When I was a teenager, like most other teenage girls, I had a somewhat altered view of my body. I thought my thighs were fat, my belly too flabby, and my ass too wide. I wore long shirts to cover my lower half, felt uncomfortable in anything fitted or low-cut and often wore baggy pants. Of course, I look back now at my 120 lb body with sheer envy. What was I thinking back then? 17-year-old me had no clue what flab, cellulite, and stretch marks were in store for her.
These days, I have a different kind of altered perception. I like to call it mom-ception and it goes something like this…

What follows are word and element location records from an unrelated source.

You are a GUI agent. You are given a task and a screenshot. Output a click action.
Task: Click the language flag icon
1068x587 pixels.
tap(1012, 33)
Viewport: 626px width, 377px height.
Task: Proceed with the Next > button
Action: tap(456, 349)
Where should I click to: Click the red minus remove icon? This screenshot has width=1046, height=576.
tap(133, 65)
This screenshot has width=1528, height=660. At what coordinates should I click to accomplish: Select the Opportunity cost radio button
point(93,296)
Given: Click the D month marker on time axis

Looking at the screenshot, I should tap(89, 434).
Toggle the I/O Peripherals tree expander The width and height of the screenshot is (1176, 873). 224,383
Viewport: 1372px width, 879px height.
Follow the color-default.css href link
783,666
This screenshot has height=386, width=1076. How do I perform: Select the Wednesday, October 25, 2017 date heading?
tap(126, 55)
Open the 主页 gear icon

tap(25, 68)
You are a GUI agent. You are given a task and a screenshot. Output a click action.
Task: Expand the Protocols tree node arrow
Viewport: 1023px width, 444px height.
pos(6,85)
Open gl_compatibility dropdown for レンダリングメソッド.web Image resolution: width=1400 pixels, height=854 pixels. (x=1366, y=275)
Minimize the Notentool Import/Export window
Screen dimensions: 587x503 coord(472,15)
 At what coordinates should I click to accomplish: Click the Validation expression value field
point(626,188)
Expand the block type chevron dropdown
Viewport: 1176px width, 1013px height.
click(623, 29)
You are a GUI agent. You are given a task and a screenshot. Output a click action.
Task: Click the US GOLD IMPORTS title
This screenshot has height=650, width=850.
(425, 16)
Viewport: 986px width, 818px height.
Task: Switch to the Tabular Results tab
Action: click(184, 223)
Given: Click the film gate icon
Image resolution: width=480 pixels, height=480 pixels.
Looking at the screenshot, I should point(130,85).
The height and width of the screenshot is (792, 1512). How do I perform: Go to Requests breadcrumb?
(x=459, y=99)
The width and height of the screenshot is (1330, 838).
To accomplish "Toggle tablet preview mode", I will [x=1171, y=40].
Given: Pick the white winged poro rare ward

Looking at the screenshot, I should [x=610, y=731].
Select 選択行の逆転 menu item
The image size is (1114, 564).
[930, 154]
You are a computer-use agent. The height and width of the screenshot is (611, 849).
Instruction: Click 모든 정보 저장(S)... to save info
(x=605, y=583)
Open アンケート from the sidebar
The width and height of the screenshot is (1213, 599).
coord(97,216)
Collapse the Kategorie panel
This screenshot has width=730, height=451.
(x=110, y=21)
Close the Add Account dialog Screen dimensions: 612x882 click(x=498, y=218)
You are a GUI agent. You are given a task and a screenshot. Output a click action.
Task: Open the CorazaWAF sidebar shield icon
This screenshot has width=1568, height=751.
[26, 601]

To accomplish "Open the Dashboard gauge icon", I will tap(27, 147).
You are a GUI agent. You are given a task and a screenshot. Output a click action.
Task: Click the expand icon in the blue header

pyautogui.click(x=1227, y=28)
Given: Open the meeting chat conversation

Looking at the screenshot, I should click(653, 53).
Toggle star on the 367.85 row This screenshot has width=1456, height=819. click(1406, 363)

You’ve been feeling pretty good about yourself lately…you’ve been exercising, dieting and you can fit into most of your pre-pregnancy clothes (and not just the shirts either…but the pants!). One evening, you hop on the scale to see how much you weigh so you can give yourself a congratulatory pat on the back and bowl of Ben & Jerry’s when you realize that you weigh as much as you did when you were four months pregnant. How is that possible? You get your husband to weigh himself in the hopes that the scale is wrong. You go to the drugstore and test every one of their scales. You make excuses to use friends’ bathrooms frequently to check if they have a better scale, since all of the ones you have tried are obviously broken. Then you start thinking…am I fatter than I think I am? Has my perception of how I look changed so much after having a kid that I am not only OK with being 20lbs overweight, but I actually think I look good?
Here’s another example…you’re walking down a busy street in the middle of the afternoon and are surrounded by attractive, young, trendy business people going about their days. You feel good…you’ve worn your cute new skinny jeans and your favourite flirty and functional ballet flats. You totally fit right in…or so you think. Suddenly, you walk past a store window and catch a glimpse of yourself: staring back at you is a cardigan-clad, makeup-free, overdue-for-a-haircut, plain old MOM.
Both of these situations happened to me recently and it really gave me pause for thought. When did it happen that I not only stopped caring about how I looked so much, but I actually started believing that I still looked thin, trendy, and young when in reality I am not any of those things? Perhaps it comes with age…and maybe it happens to everyone, and not just moms.
So this mom needs some help from all of you in the blogosphere: dear fellow women (and especially moms)…am I alone in this altered reality of mine? Or, do you sometimes experience a bit of mom-ception too?